-- Text section follows --

COVID-19 Halts March Madness
Ronn Torossian, CEO, 5WPR
COVID-19-related cancellations and postponements have been pouring in for the last seven days. One of the first shook the sports world, and left many wondering how to share the news. On Wednesday, the NCAA basketball tournaments were going to be played in empty arenas. That decision barely made it a day. By Thursday, the NCAA announced the decision that all Division I men’s and women’s basketball tournaments would be canceled entirely. No games, no brackets, no more of one of the biggest U.S. sporting events of the year. No March Madness as a precaution to stop the spread of coronavirus.
In their statement, the NCAA officials said: “The decision is based on the evolving COVID-19 public health threat, our ability to ensure the events do not contribute to spread of the pandemic, and the impracticality of hosting such events at any time during this academic year given ongoing decisions by other entities…”
Some of those other entities could have included the many colleges nationwide that have decided to close down their campuses, telling students to transition to online classes and, in some cases, telling them to leave campus altogether.
From a public relations standpoint, this decision has a lot of different facets. First, many fans are split about the necessity of canceling games. Meanwhile, the NCAA gains a significant amount of revenue through television contracts with networks who buy the rights to broadcast the game. That money is gone, and everyone who will lose out wants a very good reason why they are losing three full weeks of almost constant airtime.
Right now, the byword appears to be in the ballpark of “abundance of caution” or “to protect the public health,” both powerful and laudable phrasing. But the NCAA added a bit more to the standard boilerplate we’ve been seeing other places. The mysterious “ongoing decisions by other entities…”
That could mean anything or anyone related to either the colleges or the sport, but the one thing that is clear, is that the NCAA is not wanting to shoulder all the responsibility – some would say blame – for this decision. Officials are hedging, giving angry fans and frustrated stakeholders something – or someone – else to vent those negative emotions toward. That’s a deft bit of PR messaging. They didn’t point fingers, but they did offer a glance in a general direction that’s away from them.
And they benefit from the fact that there’s definitely some truth to the claim. A lot of connected agencies are making a lot of conflicting – or ongoing – decisions, and it can’t be easy to keep up with that.

-- Text section concluded --
-- Records shown follows --

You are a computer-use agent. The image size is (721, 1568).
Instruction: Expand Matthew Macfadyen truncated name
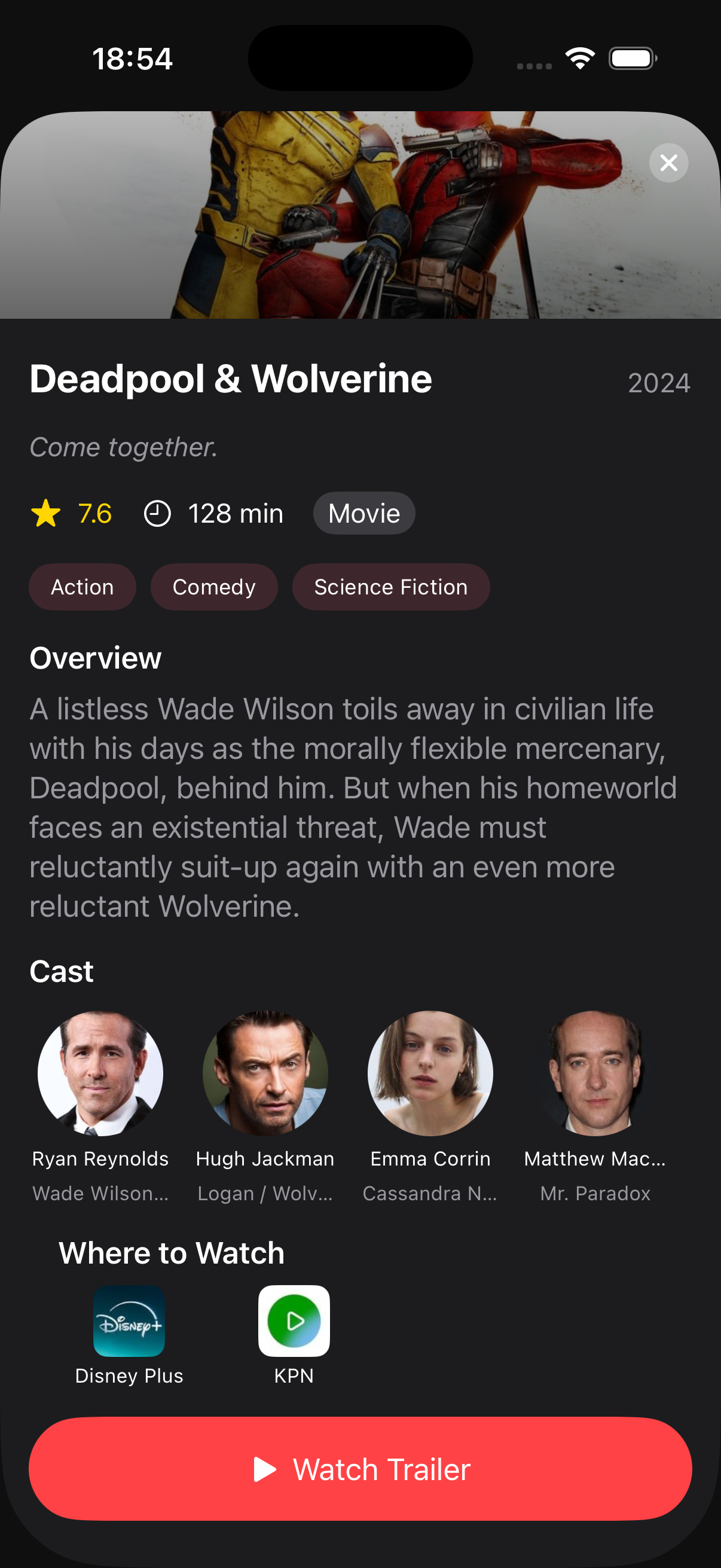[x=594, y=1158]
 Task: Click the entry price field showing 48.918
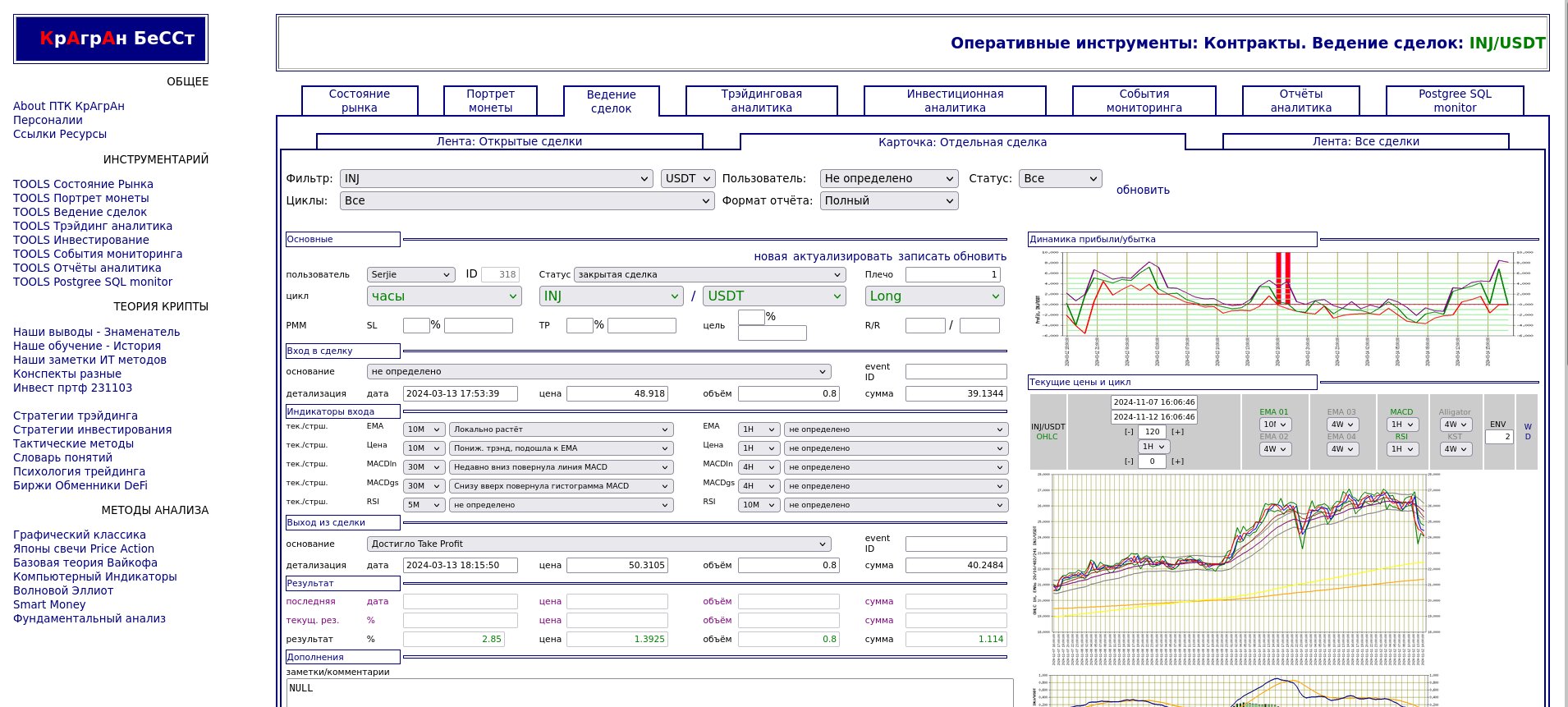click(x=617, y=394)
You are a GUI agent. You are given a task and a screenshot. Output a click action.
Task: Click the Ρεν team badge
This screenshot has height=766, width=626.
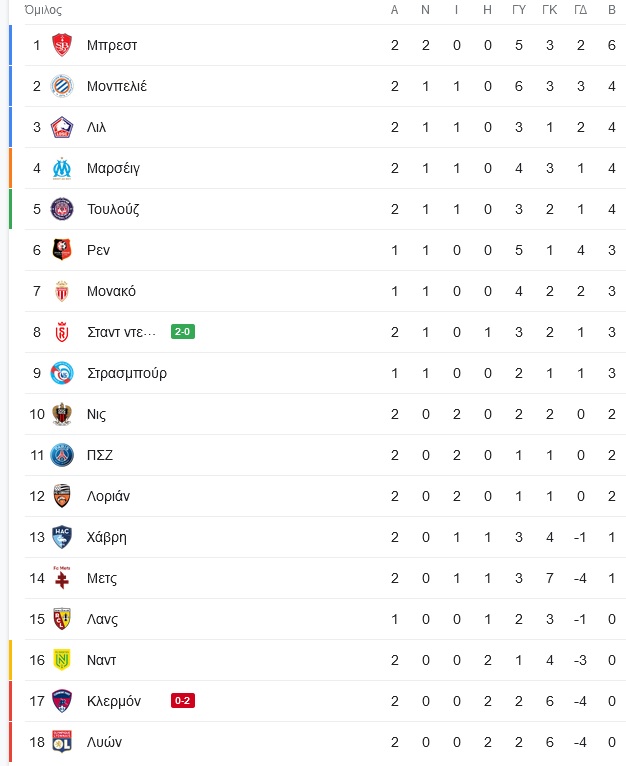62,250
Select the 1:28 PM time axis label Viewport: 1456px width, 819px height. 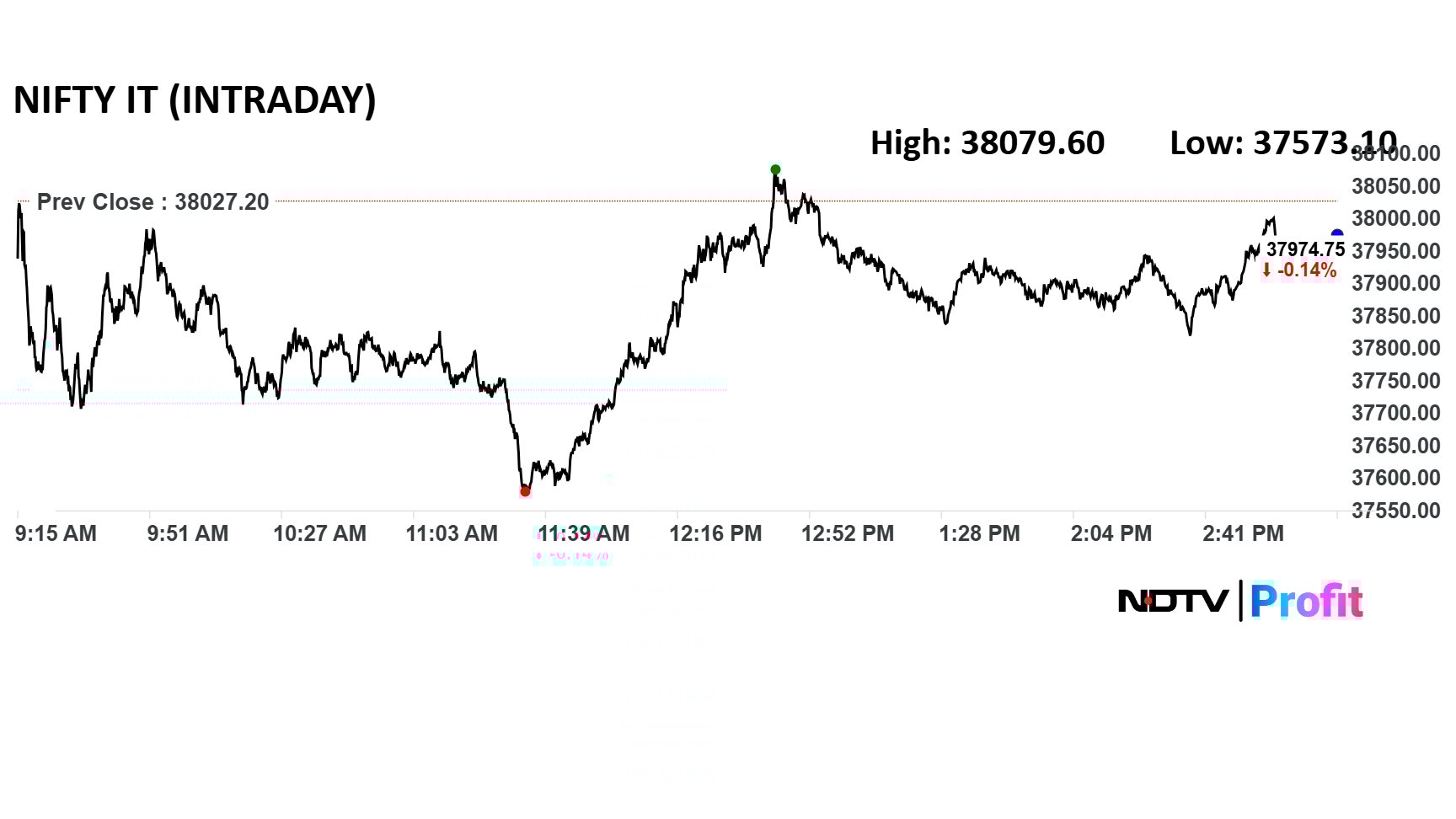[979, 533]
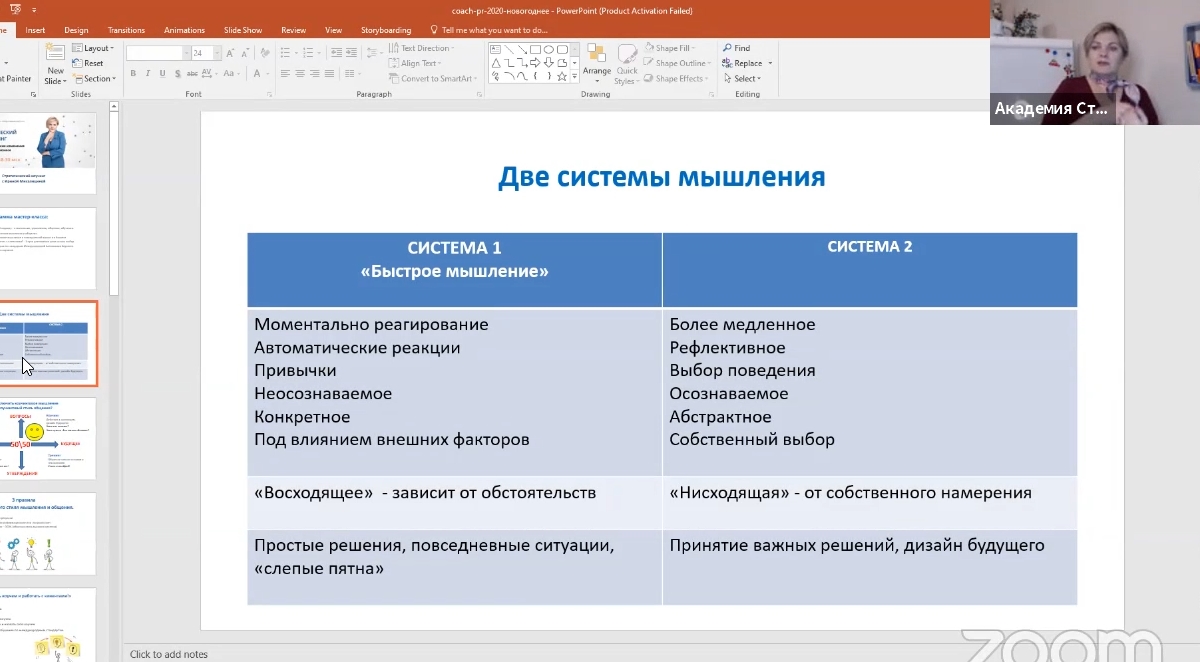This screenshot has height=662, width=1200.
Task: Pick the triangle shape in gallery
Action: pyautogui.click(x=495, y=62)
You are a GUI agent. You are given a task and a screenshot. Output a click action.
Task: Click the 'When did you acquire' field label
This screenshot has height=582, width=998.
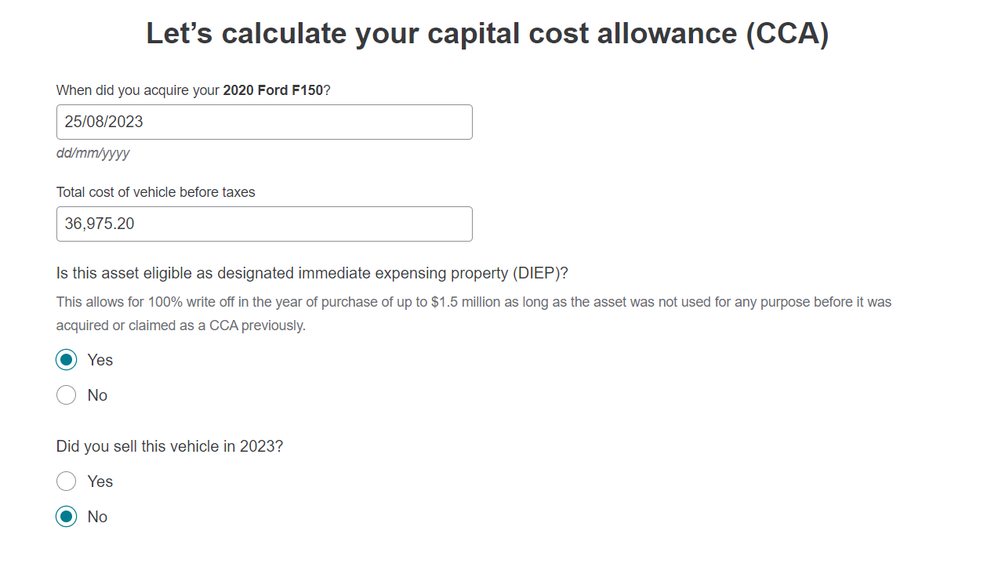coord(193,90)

-- Records shown concluded --

**Brief:** From the article about the NCAA canceling March Madness above, reproduce word for word the passage starting with "In their statement, the" and going on through "leave campus altogether.".

**Answer below:**
In their statement, the NCAA officials said: “The decision is based on the evolving COVID-19 public health threat, our ability to ensure the events do not contribute to spread of the pandemic, and the impracticality of hosting such events at any time during this academic year given ongoing decisions by other entities…”
Some of those other entities could have included the many colleges nationwide that have decided to close down their campuses, telling students to transition to online classes and, in some cases, telling them to leave campus altogether.